The United Nations this week gave a scathing criticism of the Biden administration’s latest border security measures, particularly its expansion of Title 42 and asylum eligibility limits — marking the latest shot taken at the plan from activist groups and some Democrats.
The Biden administration announced last week, ahead of President Biden’s visit to the southern border, that it was expanding a humanitarian parole program to include Haitians, Nicaraguans and Cubans. The program will allow 30,000 of those nationalities to enter the U.S. each month if they have not crossed illegally and if they have a sponsor in the country already.
However, while that was largely welcomed by immigration activists, what accompanied it was not. President Biden announced that Mexico had also agreed to take back up to 30,000 migrants a month. Additionally, the administration announced an increased use of an alternative removal authority — expedited removal — to remove those who do not claim asylum and who cannot be expelled under Title 42.
Separately, the Department of Homeland Security announced a rule that would make illegal immigrants ineligible for asylum if they “circumvent available, established pathways to lawful migration” and do not claim asylum in a country through which they traveled to get to the U.S.
It was those policy changes that immediately saw pushback from groups that are typically on the side of the Biden administration on the question of immigration. The U.N. head of human rights accused the Biden administration of putting a right to claim asylum in the U.S. at risk.
“The right to seek asylum is a human right, no matter a person’s origin, immigration status, nor how they arrived at an international border,” UN High Commissioner for Human Rights Volker Turk said in a statement.
Turk said that the measures “appear to be at variance with the prohibition of collective expulsion and the principle of non-refoulment.”
“While I welcome measures to create and expand safe and regular pathways, such initiatives should not come at the expense of fundamental human rights, including the right to seek asylum and the right to an individual assessment of protection needs,” he said. “Limited access to humanitarian parole for some cannot be a replacement for upholding the rights of all to seek protection of their human rights.”
Turk’s criticism was the latest such barb at the plans, particularly from activists upset at the expansion of expulsions under the Title 42 public health order. That order, which the Biden administration had sought to end, is currently being considered by the Supreme Court and allows for the rapid return of migrants due to the COVID-19 pandemic.
“While humanitarian parole programs are certainly helpful and needed, they do not replace the system of asylum which continues to be eroded by expanded use of Title 42,” Anna Gallagher, executive director of the Catholic Legal Immigration Network (CLINIC) said in a statement. “CLINIC has been firm: Any expansion of Title 42 is misguided and dangerous. Continued use of a harmful, outdated health policy to usurp our legal obligations under international and asylum law is wrong.”
CLINIC was one of a number of immigration groups that, while happy at the expanded asylum pathways, were not prepared to accept the stick that came along with that carrot.

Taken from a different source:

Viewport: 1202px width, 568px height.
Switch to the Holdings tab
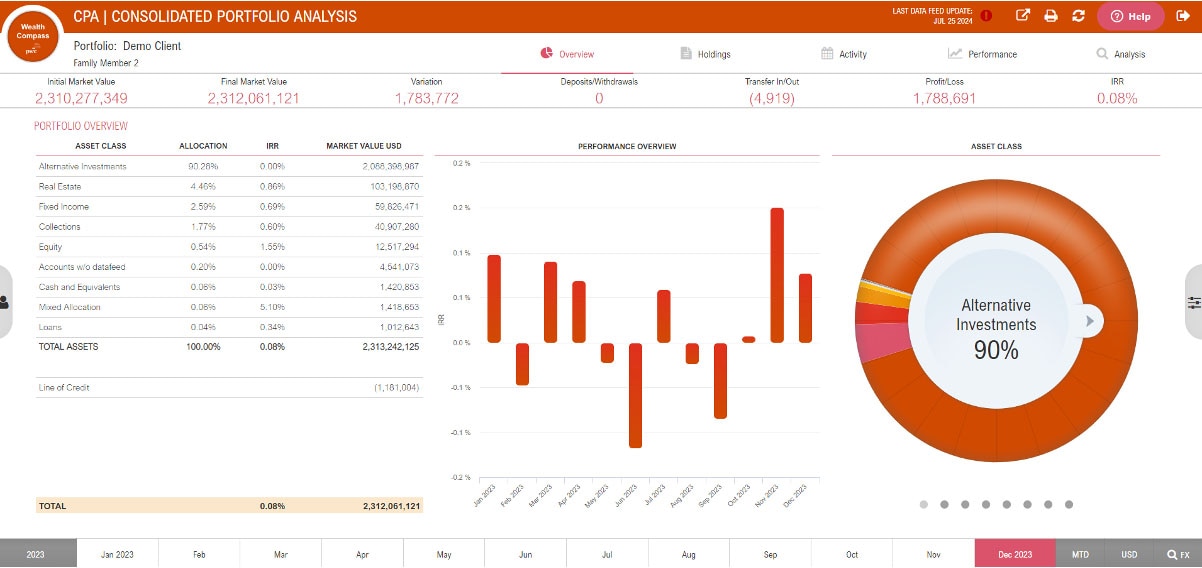tap(705, 54)
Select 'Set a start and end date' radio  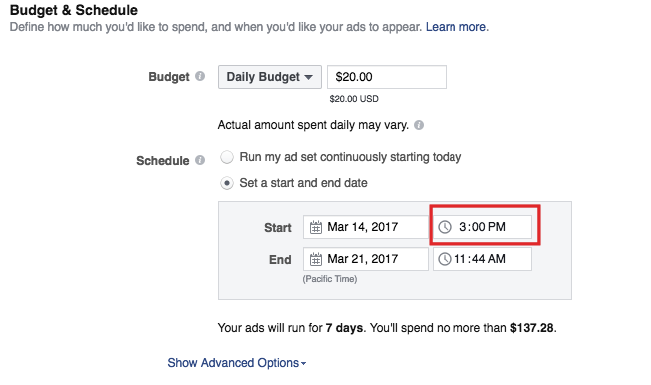[x=227, y=183]

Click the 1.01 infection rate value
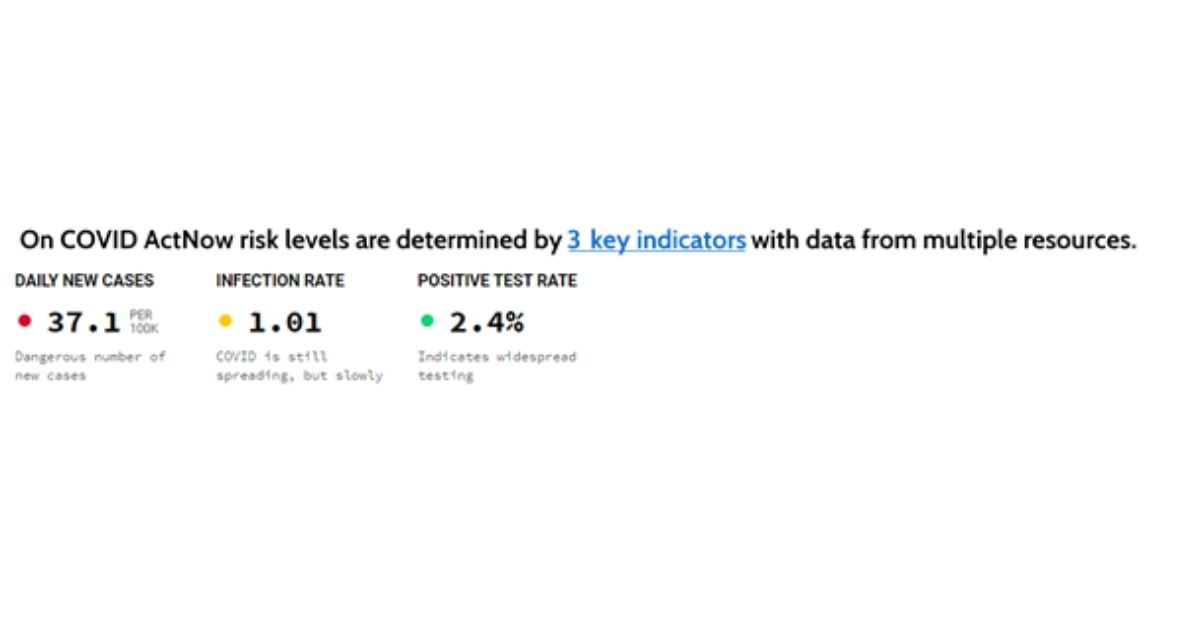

The American Civil Liberties Union (ACLU) also attacked the administration’s expansion of Title 42 and compared its limit on migrants who had crossed through safe countries to policies implemented during the Trump administration.

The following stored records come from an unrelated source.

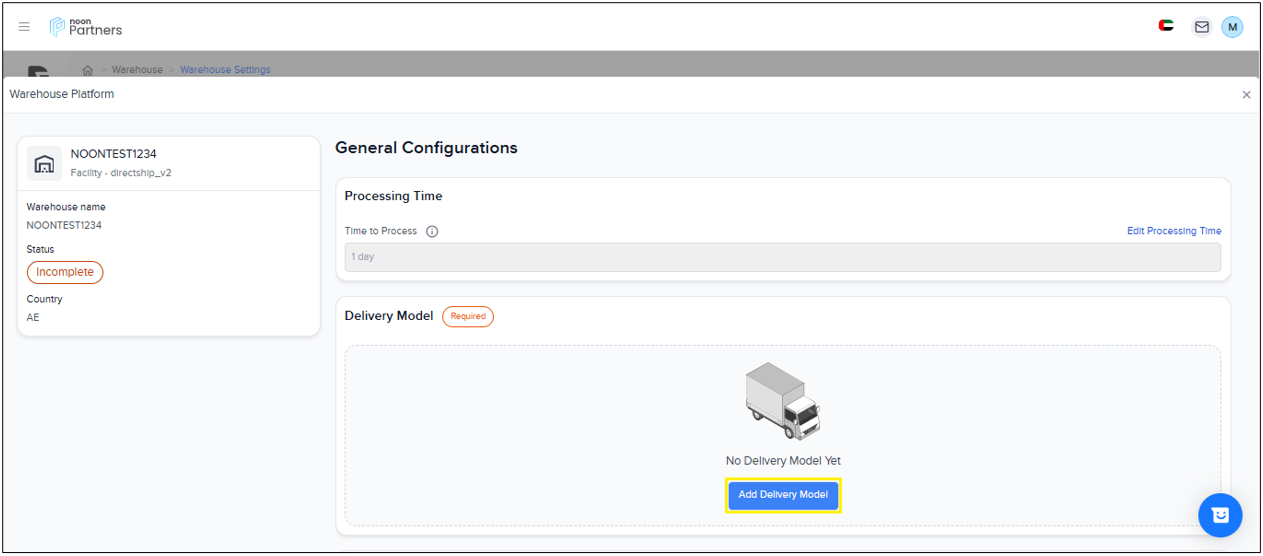
Task: Select the NOONTEST1234 warehouse title
Action: pyautogui.click(x=113, y=154)
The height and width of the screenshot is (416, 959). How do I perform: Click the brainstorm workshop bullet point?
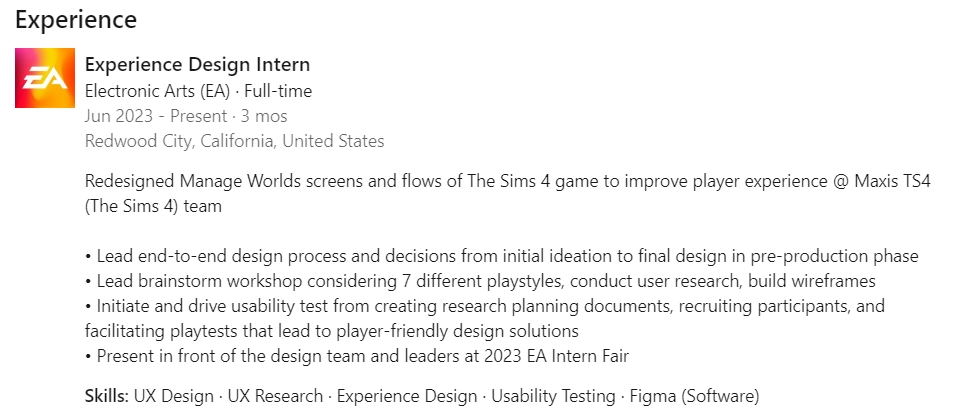coord(480,281)
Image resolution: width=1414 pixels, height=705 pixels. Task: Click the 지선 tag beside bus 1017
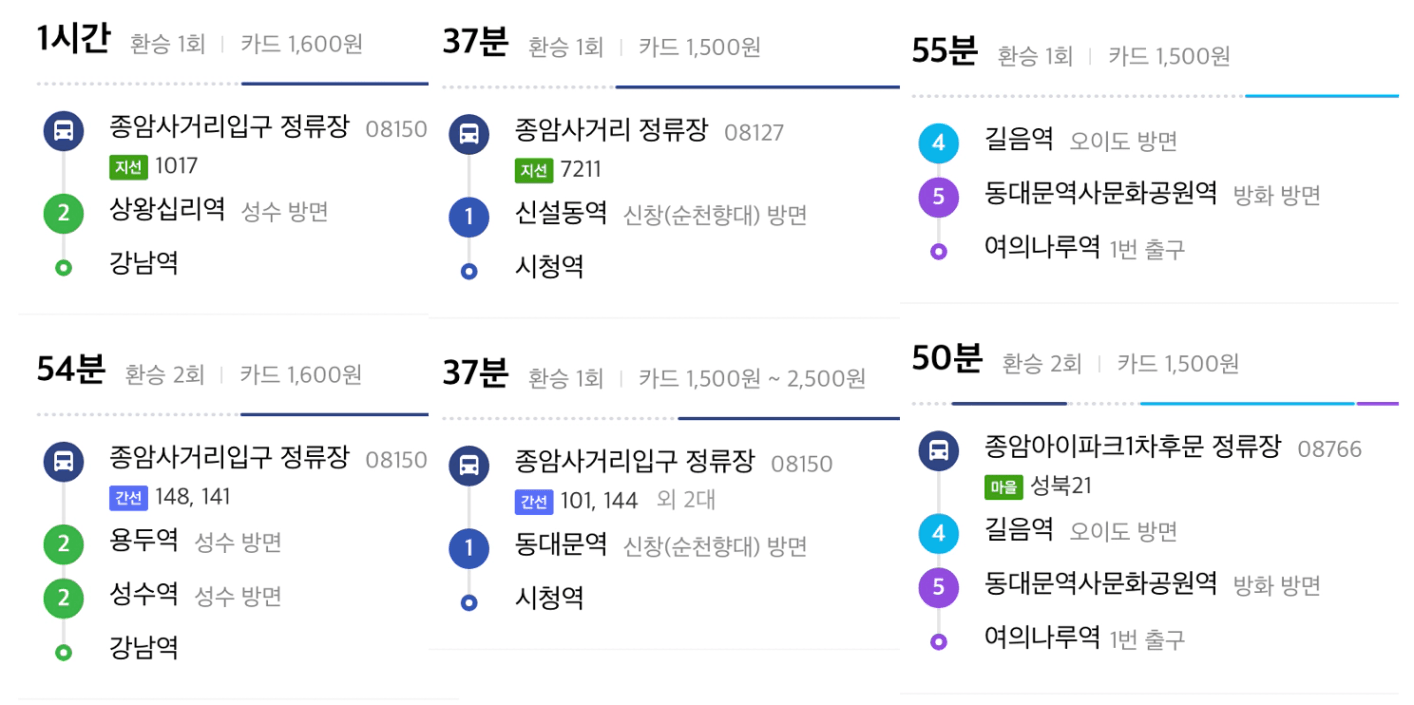click(129, 167)
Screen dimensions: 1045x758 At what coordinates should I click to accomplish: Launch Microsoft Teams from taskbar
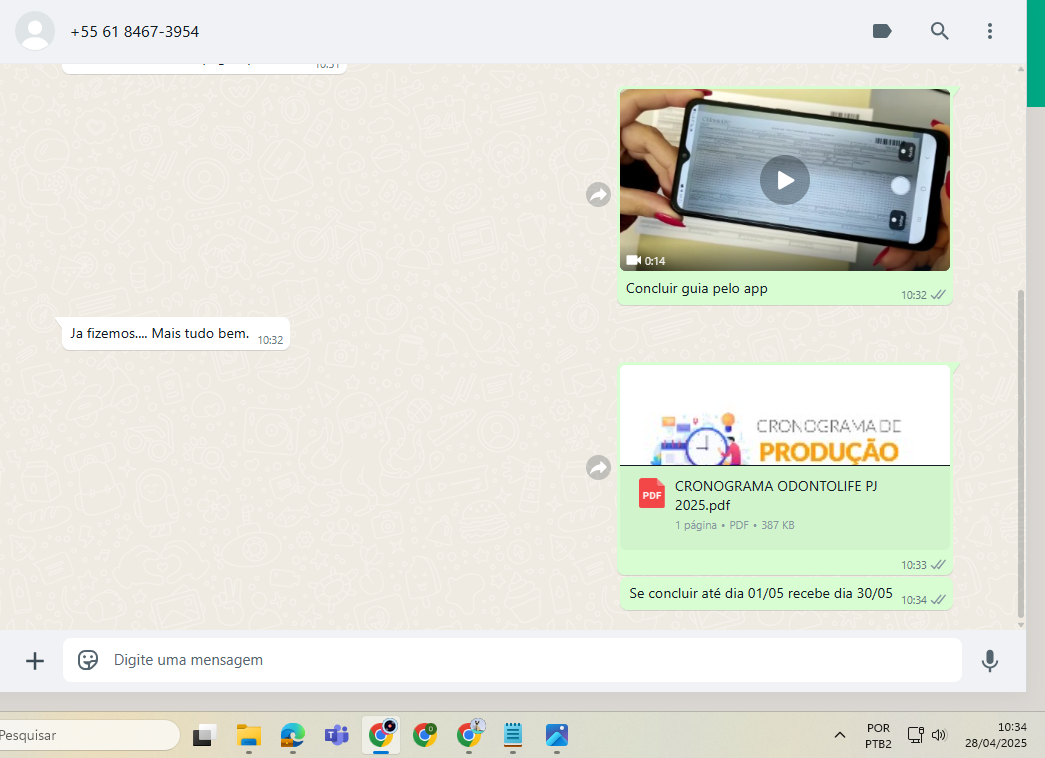(x=335, y=735)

The activist group said Biden’s plan further ties his administration to the poisonous anti-immigrant policies of the Trump era instead of restoring fair access to asylum protections.”
Democrats in Congress were similarly incensed by the restrictions.
“While we understand the challenges the nation is facing at the Southern border exacerbated by Republican obstruction to modernizing our immigration system, we are deeply disappointed by the Biden administration’s decision to expand the use of Title 42,” Sens. Bob Menendez, D-N.J., Ben Ray Luj?n, D-N.M., Alex Padilla, D-Calif., and Cory Booker, D-N.J., said in a joint statement.
“We are pleased to see an increase in the access to parole for Cubans, Nicaraguans, Venezuelans, and Haitians, but this narrow benefit will exclude thousands of migrants fleeing violence and persecution who do not have the ability or economic means to qualify for the new parole process,” they said.
The Biden administration has stressed that it sees the answer to the migrant crisis — which has seen millions of migrant encounters since Biden took office — as including expanded legal pathways.
But the left-wing pushback exemplifies how the Biden administration is likely to face stern opposition from fellow Democrats as well as activist groups if it infringes in any way on the ability for those crossing the border from making an asylum claim and being released into the U.S. — even if they have passed through multiple countries or crossed illegally.
The Biden administration has sought to counter the criticism coming from its left flank, noting in particular that in addition to the expanded parole program, the administration is also using a CBP One App that helps migrants make an asylum claim at a port of entry — rather than by crossing the border illegally.
“If they do not use that application, then they will need to have applied for humanitarian relief in one of the countries through which they have traveled,” DHS Secretary Alejandro Mayorkas said this week. “And if they were denied, then — then they are not subject to — not a ban, but a rebuttable presumption of ineligibility. And there’s a marked difference between the two.”